Not good. Not good. You stepped in it again. You know. So, I want you guys to really focus on-on connecting with the patient, and then focus on the close, framing the bundle and then getting the right sequencing. And remember what we’re talking about. Like this guy is not- he’s so close financially to doing the treatment that’s recommended. Uhh, it’s so hard to give that up over that much, you know what I mean? If he only got approved for, say 10, and it was 30, you know, then-then it’s different. But he got approved for 20, and he clearly has 2, that’s 8, and I bet if he has 2, he’s got 5. So, that’s $5,000 difference, I’ll figure that out. You know what I mean? I’ll figure that out. Because if the guy came to you for 30, and said, “Hey, if you can take 2,000 off, I’ll do it right now,” most people would negotiate that, right? It’s less than 10%. If they’re doing and they’re paying it, so now, it’s 2,000, 28,000 to close the deal, you know, rather than go from 30 to 22. Just like that. So, just keep that in mind and keep working on it, problem solved.

And remember, like your risk in terms of in-house financing, something, if it’s around, somewhere around 10-15% of the total cost of the treatment, that is ridiculously low risk. Especially if you get a credit card to do it on automatic charge or a debit card, that’s ridiculously low risk. And then, you don’t have to restate it. But if you do have to restate it, please, restate it because the PMMA is a much different product. Don’t call it temporary because it makes it sound bad. You know what I mean? It’s just a different kind of material. There are pros and cons. The pros to it is that it’s lighter, it’s easier on you, it’s easier on the jaw joints, it’s very, very comfortable. The cons is that it’s higher maintenance, and-and it’s not as durable, and you’re gonna be replacing this every 12 months. Which costs money, by the way. The reprints cost money. So, you have to sell it differently. That’s a lower fee, but it has an annual charge on it. So, it’s gonna be sold differently just to avoid a possible issue in-in the future. Because the money changes and the-the-the treatment changes, that means the outcome is gonna change.

Everybody? Does anybody have any questions, any questions on any of that stuff? Okay, awesome. That was a really good one. And Alicia, good job on getting that close, girl. Uhh, you guys did really, really good. Um, I’ll let you go. Sorry, I went a little bit over, but… Yeah, guys, if you haven’t, if you guys haven’t got with the doctor, um, what power sessions you’re going to attend, we only have the capacity here, right? We-we have one a month in the capacity, it’s like 105 people, and that’s it. So, like, they’re booking out. You guys need to look at all of the dates and look at the, uhh, at the course titles, and get with us and get RSVP’d for whatever you want.

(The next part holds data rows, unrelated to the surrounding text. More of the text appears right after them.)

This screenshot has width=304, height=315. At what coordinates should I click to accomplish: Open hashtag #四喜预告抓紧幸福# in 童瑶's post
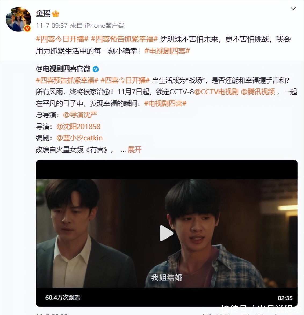point(124,39)
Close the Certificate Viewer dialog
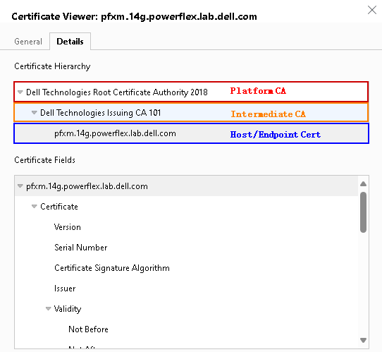The width and height of the screenshot is (382, 352). [x=372, y=10]

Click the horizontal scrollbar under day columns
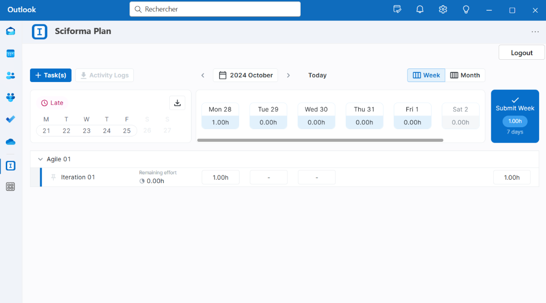pos(320,140)
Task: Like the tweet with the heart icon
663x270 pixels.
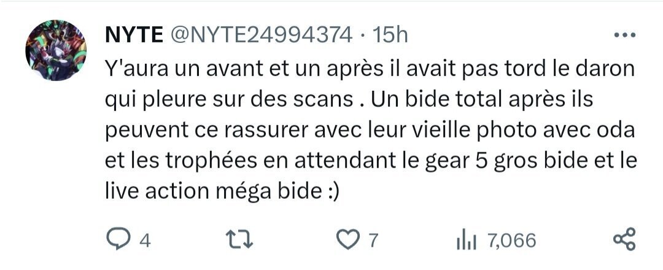Action: pos(347,241)
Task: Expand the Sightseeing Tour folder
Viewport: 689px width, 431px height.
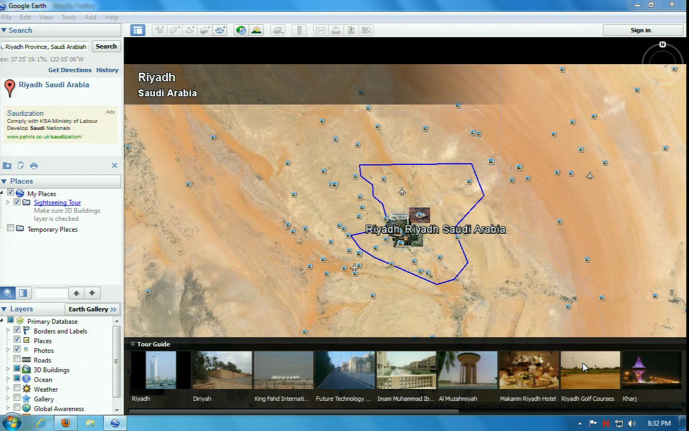Action: 8,203
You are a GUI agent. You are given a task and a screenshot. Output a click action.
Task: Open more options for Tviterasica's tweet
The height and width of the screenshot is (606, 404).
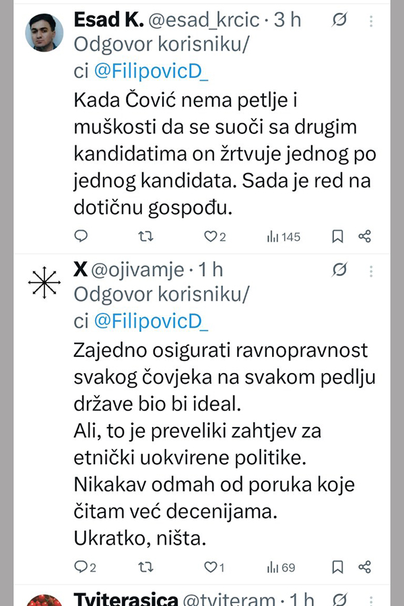point(371,599)
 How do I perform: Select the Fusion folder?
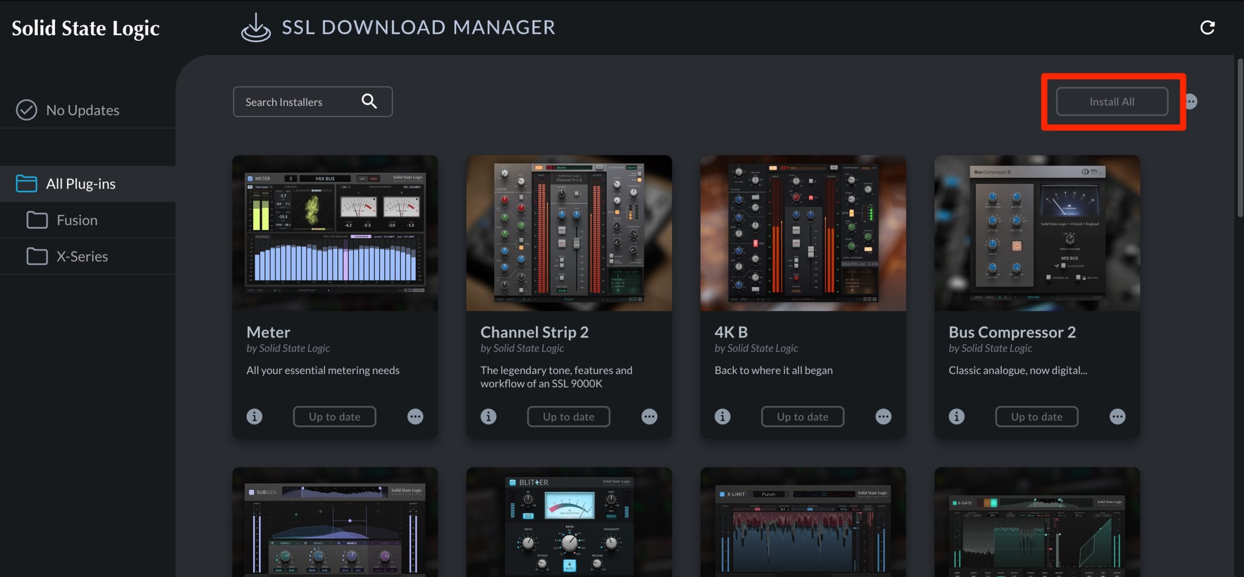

They just book it out, you know. If you’re going to go to one at a quarter, book it out for the next 12 months and be done, um, because what’s starting to happen is we’re getting a lot, we tend to get a lot of RSVPs, like within a week, you know what I mean? And if-if it’s already full, then it kinda generates a little bit of an issue. So, um, make sure that you guys just get the counter. Go ahead and schedule them out. You don’t have anything on the calendar in 8 months, so you don’t have to look. Just schedule them and get– Get on the books and then I know, oh, hey, we’re-for this particular course, we need two of these that month because we’re full and we got more treatment coordinators to accommodate, and it just kinda helps us plan if you guys are scheduled out and RSVP’d out. So, if you haven’t done that, please do that.

And, uh, other than that, happy 4th of July, and uh, go, go sell some merch, go close some businesses, make that money. All right? See you guys. Bye-bye.